◆ **REQUIREMENT**
From the items below, write out again the part that opens with the line containing "The image size is (613, 492). Task: Pick" and closes with the line containing "coord(462,325)", changing "street label" to "road label" and leaving everything else as it is.

◆ **STORED ROWS**
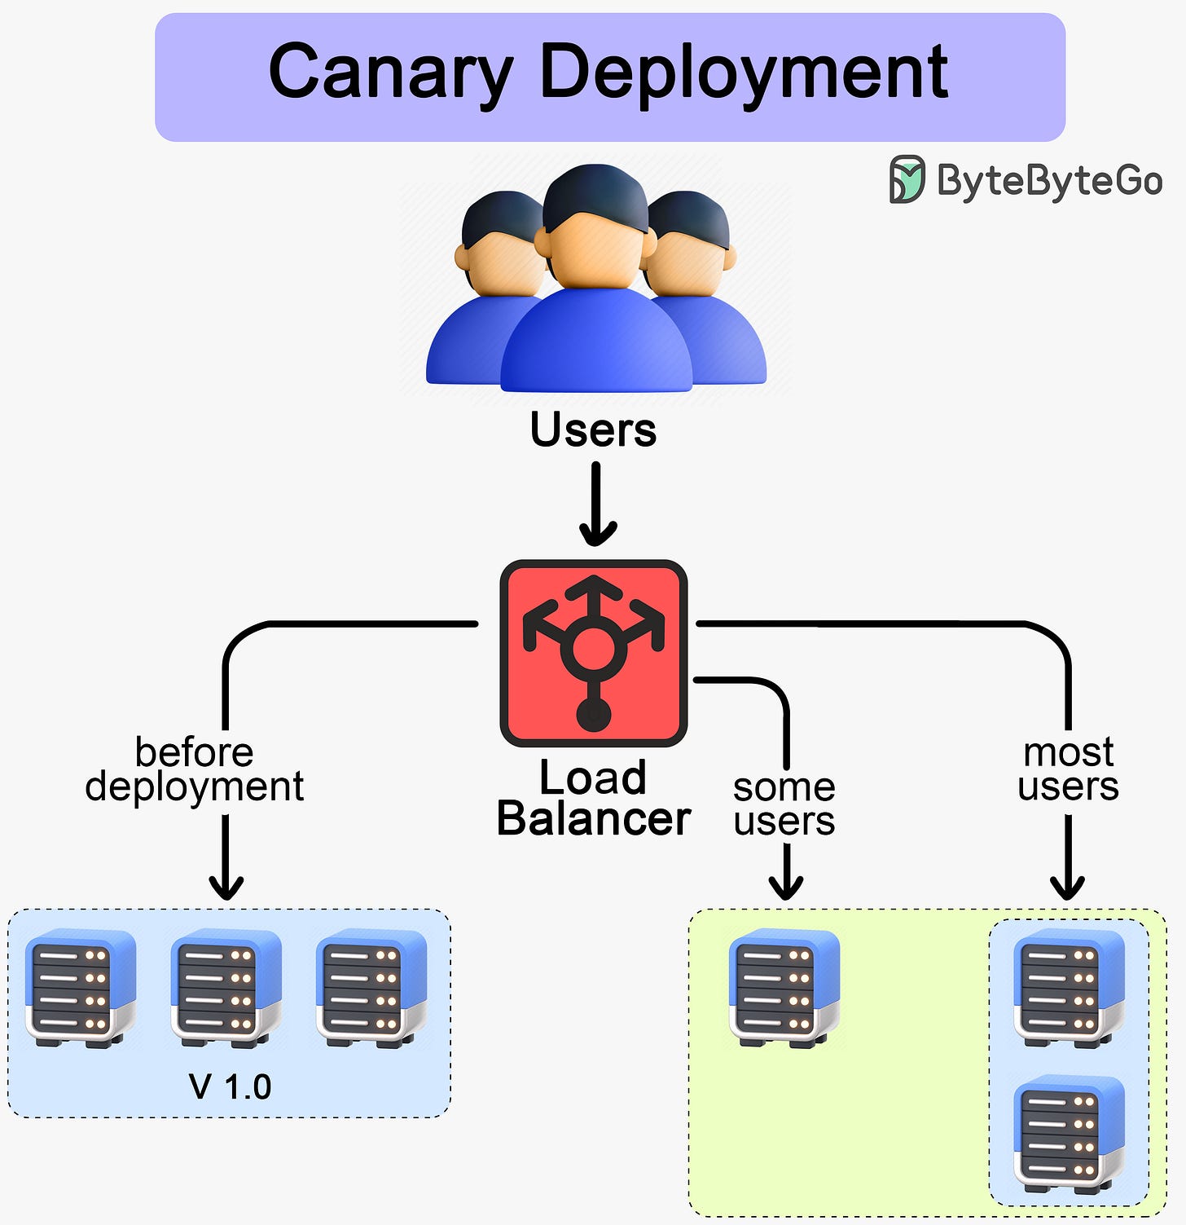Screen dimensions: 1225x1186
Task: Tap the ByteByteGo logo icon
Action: tap(907, 179)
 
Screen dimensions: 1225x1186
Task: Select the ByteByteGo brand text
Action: tap(1049, 180)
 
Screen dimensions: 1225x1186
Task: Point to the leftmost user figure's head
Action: tap(499, 245)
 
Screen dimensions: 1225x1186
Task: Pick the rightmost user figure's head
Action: tap(691, 245)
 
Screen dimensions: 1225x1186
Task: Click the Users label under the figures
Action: tap(593, 430)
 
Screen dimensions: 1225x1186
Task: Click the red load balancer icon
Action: tap(594, 653)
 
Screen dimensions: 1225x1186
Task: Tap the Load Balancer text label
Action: tap(593, 799)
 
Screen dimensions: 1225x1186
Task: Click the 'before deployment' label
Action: tap(195, 769)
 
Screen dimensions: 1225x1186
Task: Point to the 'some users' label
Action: tap(784, 804)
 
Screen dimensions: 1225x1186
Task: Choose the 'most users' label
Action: tap(1068, 769)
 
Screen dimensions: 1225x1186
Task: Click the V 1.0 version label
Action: tap(230, 1086)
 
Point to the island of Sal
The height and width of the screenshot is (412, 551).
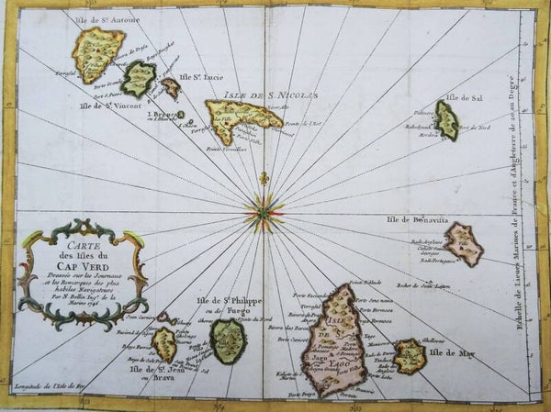click(446, 120)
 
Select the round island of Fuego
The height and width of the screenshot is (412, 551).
click(228, 340)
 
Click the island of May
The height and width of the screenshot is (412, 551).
click(409, 355)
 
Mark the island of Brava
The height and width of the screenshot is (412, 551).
click(164, 345)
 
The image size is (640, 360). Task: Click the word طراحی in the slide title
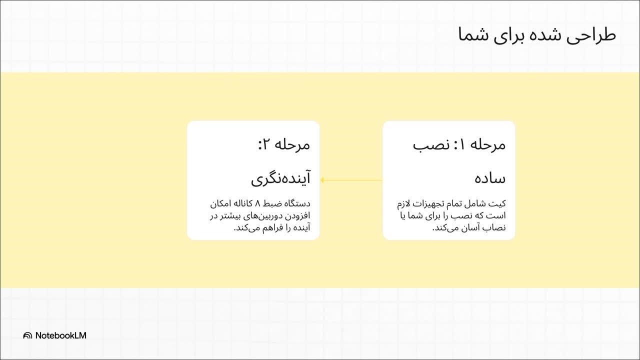[591, 36]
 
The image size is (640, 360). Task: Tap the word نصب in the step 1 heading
[427, 145]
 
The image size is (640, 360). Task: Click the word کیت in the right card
[498, 204]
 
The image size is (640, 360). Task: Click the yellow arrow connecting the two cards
[351, 180]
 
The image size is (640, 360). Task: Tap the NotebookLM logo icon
[28, 336]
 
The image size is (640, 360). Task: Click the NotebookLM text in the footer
[61, 336]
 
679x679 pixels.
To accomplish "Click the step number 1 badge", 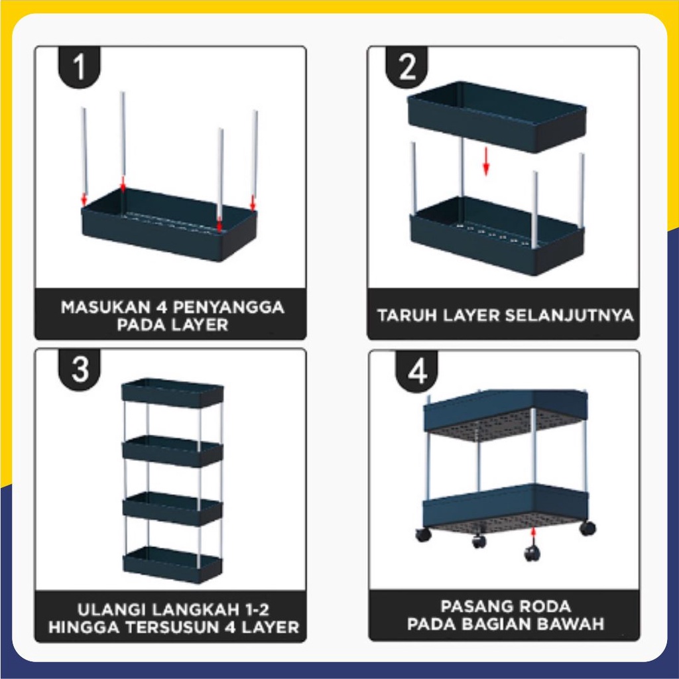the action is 80,66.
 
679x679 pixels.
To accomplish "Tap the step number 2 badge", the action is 406,66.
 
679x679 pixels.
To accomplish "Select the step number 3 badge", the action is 80,369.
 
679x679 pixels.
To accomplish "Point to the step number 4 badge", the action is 416,371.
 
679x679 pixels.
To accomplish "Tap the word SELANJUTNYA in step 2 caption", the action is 568,315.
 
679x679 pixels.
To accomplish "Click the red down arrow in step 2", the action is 486,162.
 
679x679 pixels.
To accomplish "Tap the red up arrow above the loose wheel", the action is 533,536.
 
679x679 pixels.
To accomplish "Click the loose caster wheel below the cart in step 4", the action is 532,554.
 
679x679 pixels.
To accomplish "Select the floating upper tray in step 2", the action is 497,117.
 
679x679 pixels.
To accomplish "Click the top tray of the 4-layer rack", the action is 172,393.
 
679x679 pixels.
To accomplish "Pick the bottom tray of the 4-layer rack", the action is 172,565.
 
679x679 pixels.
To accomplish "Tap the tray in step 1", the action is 169,225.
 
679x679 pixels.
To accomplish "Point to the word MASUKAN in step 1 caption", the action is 103,308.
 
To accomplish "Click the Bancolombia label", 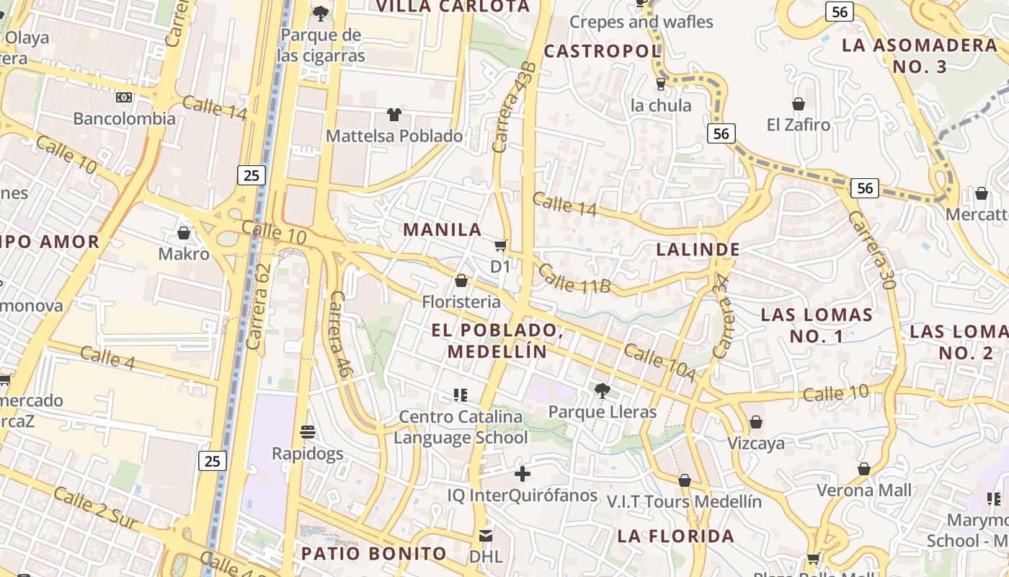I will point(124,118).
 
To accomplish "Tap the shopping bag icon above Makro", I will point(184,233).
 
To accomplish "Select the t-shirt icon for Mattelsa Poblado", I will point(394,114).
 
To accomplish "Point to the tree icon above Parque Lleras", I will point(602,391).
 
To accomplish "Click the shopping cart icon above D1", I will point(500,245).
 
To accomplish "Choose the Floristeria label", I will point(461,301).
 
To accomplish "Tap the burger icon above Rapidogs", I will point(308,432).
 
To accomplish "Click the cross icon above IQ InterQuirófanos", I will point(523,474).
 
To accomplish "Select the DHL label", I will point(486,557).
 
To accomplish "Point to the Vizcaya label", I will point(756,443).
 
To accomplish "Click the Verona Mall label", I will point(864,490).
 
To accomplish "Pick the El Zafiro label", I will point(799,125).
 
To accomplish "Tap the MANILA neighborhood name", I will point(443,230).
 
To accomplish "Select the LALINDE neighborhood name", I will point(698,250).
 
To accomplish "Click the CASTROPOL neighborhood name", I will point(602,51).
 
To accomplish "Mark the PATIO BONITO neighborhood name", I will point(374,554).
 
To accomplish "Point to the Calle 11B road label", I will point(574,279).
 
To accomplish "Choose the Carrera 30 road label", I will point(871,250).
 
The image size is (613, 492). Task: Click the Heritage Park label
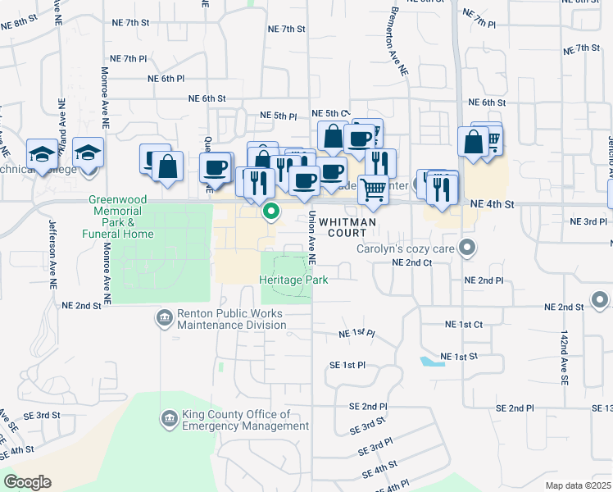coord(293,280)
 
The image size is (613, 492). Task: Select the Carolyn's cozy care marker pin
coord(467,247)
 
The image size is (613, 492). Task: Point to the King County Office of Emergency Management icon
coord(170,419)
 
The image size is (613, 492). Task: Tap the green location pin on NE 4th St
coord(271,213)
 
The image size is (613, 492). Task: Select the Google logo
coord(27,482)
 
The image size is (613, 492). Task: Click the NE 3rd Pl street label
coord(588,221)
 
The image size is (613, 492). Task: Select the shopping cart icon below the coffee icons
coord(373,189)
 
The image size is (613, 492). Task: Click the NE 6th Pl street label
coord(166,79)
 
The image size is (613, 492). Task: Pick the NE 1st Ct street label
coord(462,325)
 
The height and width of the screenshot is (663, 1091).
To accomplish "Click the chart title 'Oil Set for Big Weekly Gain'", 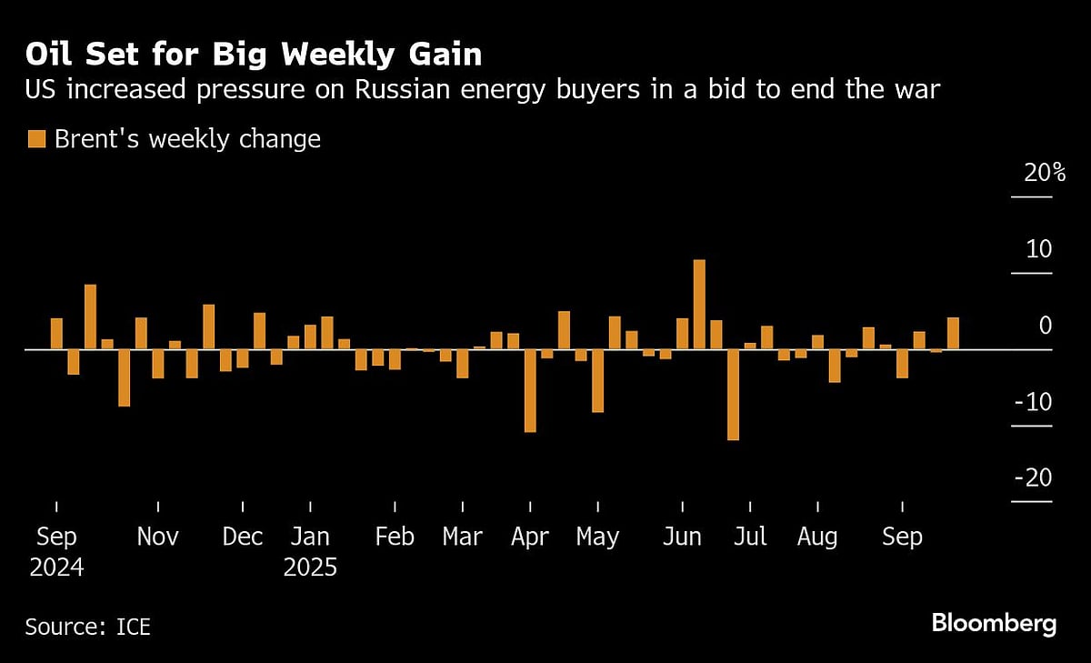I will (x=253, y=55).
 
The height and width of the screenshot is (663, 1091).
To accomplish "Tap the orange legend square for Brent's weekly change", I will (x=36, y=139).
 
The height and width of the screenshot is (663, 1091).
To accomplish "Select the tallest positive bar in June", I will (x=699, y=304).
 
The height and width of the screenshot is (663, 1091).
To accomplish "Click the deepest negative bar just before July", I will (x=733, y=395).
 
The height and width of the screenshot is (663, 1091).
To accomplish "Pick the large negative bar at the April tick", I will (x=530, y=390).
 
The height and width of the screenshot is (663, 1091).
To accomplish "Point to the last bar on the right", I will (x=953, y=333).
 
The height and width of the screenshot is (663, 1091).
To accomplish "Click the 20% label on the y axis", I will (x=1044, y=173).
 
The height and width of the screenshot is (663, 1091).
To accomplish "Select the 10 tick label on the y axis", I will (x=1038, y=248).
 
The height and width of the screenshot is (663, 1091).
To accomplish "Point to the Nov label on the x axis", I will (x=158, y=537).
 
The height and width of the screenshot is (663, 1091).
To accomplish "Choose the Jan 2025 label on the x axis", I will (x=310, y=552).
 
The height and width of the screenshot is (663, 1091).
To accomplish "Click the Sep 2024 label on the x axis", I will (x=56, y=552).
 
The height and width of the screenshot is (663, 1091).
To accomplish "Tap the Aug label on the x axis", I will (x=817, y=537).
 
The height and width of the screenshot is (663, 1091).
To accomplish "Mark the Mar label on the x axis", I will (x=462, y=537).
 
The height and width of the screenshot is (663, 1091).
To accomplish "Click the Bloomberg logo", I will (x=994, y=624).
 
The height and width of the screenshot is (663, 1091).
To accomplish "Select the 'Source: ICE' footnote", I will (x=88, y=627).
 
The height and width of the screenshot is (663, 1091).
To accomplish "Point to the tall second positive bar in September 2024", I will (x=90, y=316).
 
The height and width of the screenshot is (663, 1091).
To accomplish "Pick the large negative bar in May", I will (x=597, y=380).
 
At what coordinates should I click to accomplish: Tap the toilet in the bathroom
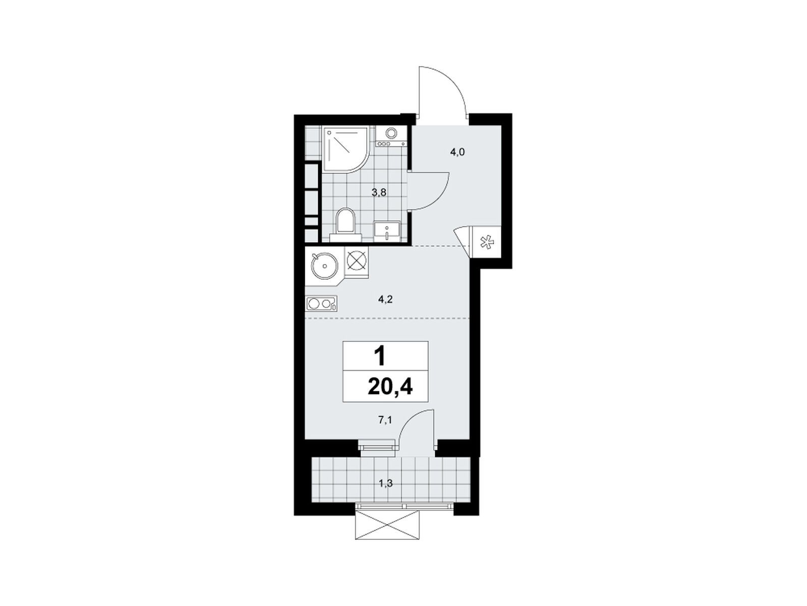[x=345, y=225]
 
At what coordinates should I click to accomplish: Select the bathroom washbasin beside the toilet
[x=386, y=231]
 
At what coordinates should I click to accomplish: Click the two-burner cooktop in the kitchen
[x=321, y=304]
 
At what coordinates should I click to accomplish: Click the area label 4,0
[x=457, y=153]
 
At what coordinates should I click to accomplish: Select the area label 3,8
[x=379, y=192]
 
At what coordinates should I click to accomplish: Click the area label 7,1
[x=384, y=421]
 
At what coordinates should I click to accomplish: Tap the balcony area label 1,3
[x=385, y=483]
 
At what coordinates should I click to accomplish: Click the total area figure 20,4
[x=390, y=387]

◆ **TASK SOLUTION**
The image size is (613, 492). Task: Pick the NE 1st Ct road label
coord(462,325)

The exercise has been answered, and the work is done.